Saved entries
╭──

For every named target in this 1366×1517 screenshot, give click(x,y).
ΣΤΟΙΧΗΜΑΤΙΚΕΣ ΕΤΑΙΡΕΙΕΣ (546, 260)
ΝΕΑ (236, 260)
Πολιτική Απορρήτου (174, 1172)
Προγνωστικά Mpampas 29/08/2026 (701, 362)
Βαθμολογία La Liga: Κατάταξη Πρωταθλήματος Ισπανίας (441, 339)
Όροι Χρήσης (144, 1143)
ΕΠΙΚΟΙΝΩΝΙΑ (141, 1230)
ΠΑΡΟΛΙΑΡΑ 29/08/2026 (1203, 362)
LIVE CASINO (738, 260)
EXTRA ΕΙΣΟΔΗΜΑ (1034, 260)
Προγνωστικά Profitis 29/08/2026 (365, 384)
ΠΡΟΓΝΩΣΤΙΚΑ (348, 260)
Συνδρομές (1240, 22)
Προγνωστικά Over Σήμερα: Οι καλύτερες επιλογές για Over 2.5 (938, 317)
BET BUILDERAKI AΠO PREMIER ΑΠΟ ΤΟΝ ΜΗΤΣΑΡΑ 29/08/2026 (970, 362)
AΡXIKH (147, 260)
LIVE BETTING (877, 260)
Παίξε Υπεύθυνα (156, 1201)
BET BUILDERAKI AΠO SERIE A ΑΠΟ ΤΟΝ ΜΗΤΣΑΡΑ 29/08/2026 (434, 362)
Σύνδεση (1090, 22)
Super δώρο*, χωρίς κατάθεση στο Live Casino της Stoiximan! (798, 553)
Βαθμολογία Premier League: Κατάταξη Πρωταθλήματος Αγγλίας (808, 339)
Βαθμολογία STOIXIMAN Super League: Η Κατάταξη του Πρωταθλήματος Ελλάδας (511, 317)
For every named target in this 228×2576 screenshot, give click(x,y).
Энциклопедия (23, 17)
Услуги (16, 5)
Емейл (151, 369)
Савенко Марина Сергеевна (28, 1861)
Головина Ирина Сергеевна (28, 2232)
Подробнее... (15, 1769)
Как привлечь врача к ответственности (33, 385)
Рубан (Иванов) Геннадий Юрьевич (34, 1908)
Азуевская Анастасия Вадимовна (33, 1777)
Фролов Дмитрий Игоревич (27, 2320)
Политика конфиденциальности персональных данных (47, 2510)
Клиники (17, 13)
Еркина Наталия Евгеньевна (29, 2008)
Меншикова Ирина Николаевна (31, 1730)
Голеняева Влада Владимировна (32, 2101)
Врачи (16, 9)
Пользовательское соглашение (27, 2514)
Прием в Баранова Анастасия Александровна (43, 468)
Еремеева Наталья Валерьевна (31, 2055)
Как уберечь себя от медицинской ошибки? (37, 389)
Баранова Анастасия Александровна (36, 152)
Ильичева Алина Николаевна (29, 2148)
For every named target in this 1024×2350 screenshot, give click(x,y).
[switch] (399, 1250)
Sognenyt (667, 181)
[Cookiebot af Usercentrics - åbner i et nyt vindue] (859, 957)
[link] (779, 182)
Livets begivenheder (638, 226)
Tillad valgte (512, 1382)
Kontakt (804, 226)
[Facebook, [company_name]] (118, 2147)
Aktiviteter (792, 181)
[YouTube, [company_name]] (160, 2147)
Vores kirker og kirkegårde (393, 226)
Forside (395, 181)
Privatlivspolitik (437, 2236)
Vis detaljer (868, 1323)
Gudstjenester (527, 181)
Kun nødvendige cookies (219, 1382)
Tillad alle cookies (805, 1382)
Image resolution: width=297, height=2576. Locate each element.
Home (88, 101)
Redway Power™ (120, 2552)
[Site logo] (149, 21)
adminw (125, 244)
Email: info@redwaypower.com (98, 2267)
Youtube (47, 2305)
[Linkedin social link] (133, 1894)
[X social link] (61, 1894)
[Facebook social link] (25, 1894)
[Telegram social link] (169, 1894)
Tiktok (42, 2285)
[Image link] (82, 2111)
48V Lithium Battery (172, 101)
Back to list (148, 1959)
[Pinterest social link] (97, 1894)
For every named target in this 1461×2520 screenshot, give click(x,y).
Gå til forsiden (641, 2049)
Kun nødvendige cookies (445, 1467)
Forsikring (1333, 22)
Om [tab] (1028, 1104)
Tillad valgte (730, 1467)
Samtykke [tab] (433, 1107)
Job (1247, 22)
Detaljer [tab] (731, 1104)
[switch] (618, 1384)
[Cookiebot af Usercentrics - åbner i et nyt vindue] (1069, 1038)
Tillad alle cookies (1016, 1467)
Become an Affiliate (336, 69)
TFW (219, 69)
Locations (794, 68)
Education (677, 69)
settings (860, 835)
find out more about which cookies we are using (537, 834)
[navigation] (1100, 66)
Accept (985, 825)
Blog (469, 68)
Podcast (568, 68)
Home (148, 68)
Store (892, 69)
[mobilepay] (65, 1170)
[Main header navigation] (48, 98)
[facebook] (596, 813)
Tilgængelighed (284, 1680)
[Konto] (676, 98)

╰──

* _About this exercise_:
What is needed is a single figure, the number of lines in the entries above that contain "Сергеевна".

* _Answer to the problem_:
2